I started reading The Rafu Shimpo (English Section) ever since I was a kid because my parents were Issei and the paper was delivered to our home in the San Fernando Valley by mail. Back then I only read the cartoon strips that were in English — cartoon serial characters like Buffalo Bill, Dick Tracy, Li’l Abner, Rex Morgan MD, and I think Brenda Starr. Every day, I would get The Rafu and immediately flip to the cartoon strip to read the next segment.
Now, many decades later, I still read The Rafu, but sadly one of the first things I look for are the obituaries! But at least now I read the other stories and articles to find out what is going on in our community and to look at the photos and read the captions.
I guess reading the paper is a throwback to an earlier era when the only options for getting the news were the newspaper or radio or TV (or gossip). I’m not sure how many people under the age of 40 actually sit down and read the newspaper anymore. I suppose someday phrases like “stop the presses” and even “reading the paper” will become anachronistic because presses and paper will join the ranks of buggy whips and four-track tapes.
Being retired, I can take my time and read The L.A. Times from cover to cover — and really dig into the more interesting articles.

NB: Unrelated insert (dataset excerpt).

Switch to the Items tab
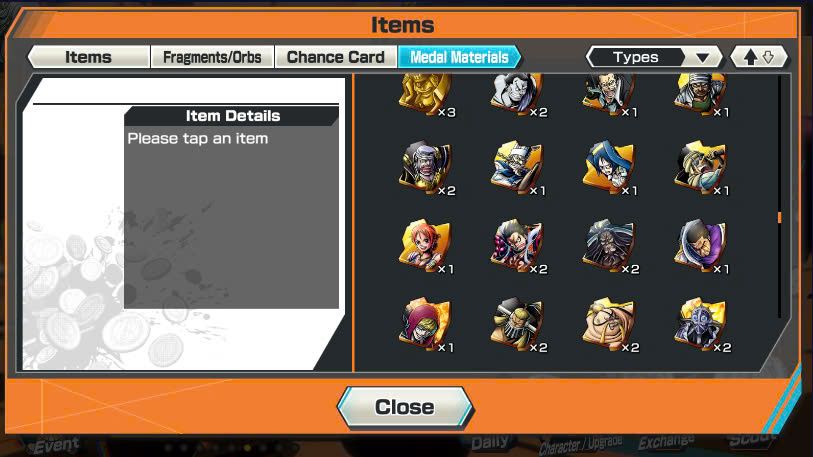 point(89,57)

I suppose there are advantages to getting your news off the Internet, but I like the advantage of flipping the paper pages back and forth, reading it while sitting on my washlet toilet, reading while brushing my teeth (and sometimes spilling toothpaste on it, but who cares?), or folding it to swat a fly. I still get a lot of news through gossip — but it now comes to me via Facebook!

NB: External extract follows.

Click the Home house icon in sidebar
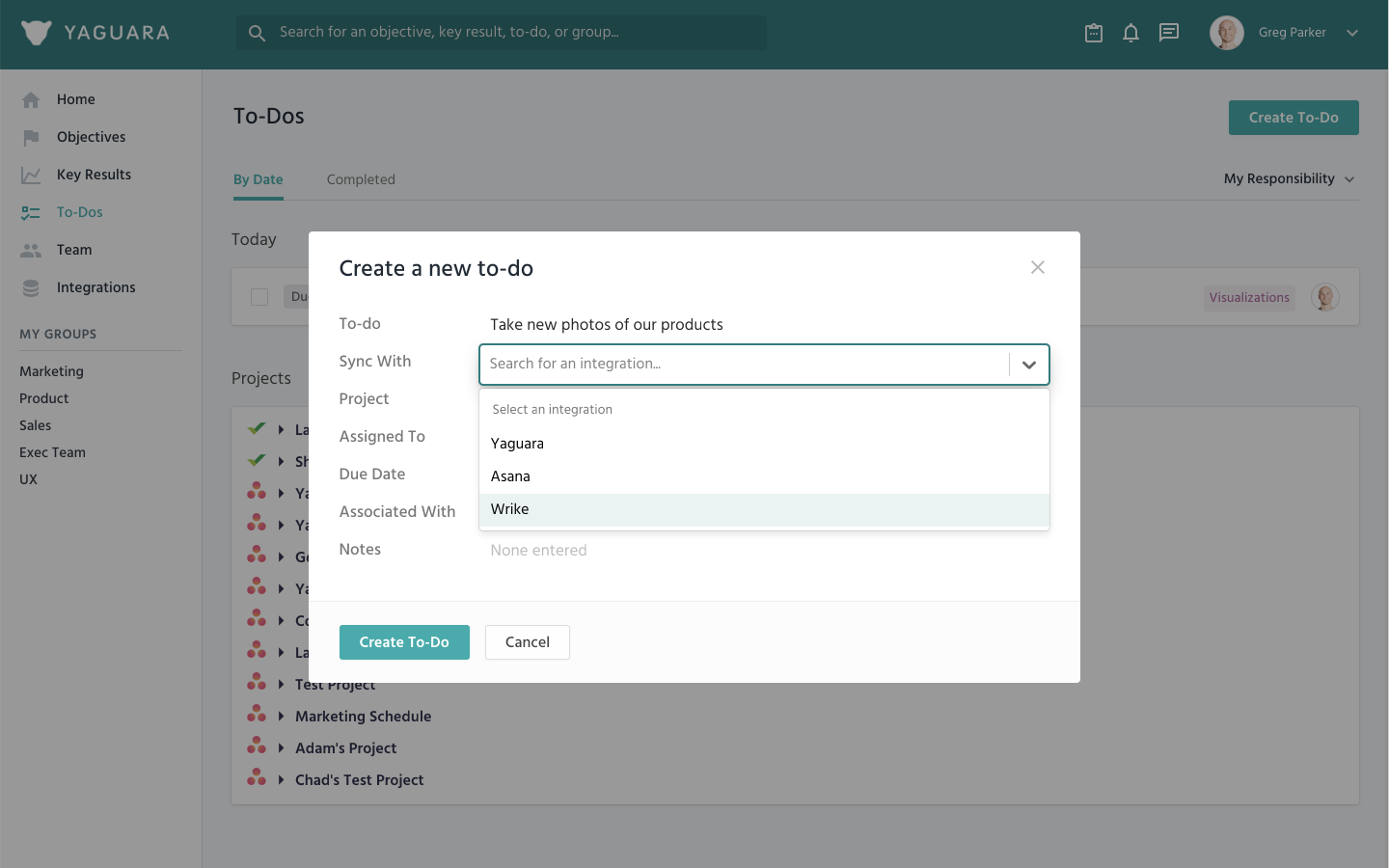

My 99-year-old mother-in-law who lives with me loves to read The Rafu Shimpo from cover to cover and she is always looking for people she recognizes. She gets so excited when she sees my name or picture in The Rafu and always makes sure to point it out to me. I am going to state that my mother-in-law’s name is Sue so she can read it and get excited about that!
That’s the great thing about a community paper — you can actually know some of the people in the paper from time to time — although you don’t necessarily want to recognize a name in the obituaries!

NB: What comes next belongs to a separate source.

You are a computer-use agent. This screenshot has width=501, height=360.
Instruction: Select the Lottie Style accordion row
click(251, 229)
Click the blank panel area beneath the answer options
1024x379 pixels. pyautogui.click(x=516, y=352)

All print media formats, no matter how big their circulation, are currently undergoing some major tectonic shifts in their industry — trying to find the right formula for staying alive and vibrant and meaningful. I don’t think people in the newspaper business, even at The L.A. Times, have any real clear sense of where the future will take print media.
But I think print media like The Rafu Shimpo may have an additional survival advantage because it not only brings the readers news from afar, it also is a “community connector” that helps to link the different parts of a smaller and more definable community of people.
The Rafu survives on subscription and advertising revenues. If you are reading this article, that’s good and it probably means you have a subscription. If you are reading a borrowed copy — that is also good but I hope someday you will subscribe and support the paper too. The bigger the circulation, the more advertising revenues to help the paper survive.
The Rafu Shimpo has survived for over a century — and it has been a part of my life for over 60 years. I hope it will survive for another century because that will mean that there are still things happening that are significant to report and that our community still has identity and meaning worth knowing about.
PS: The idea for this article was entirely my own and unsolicited by The Rafu.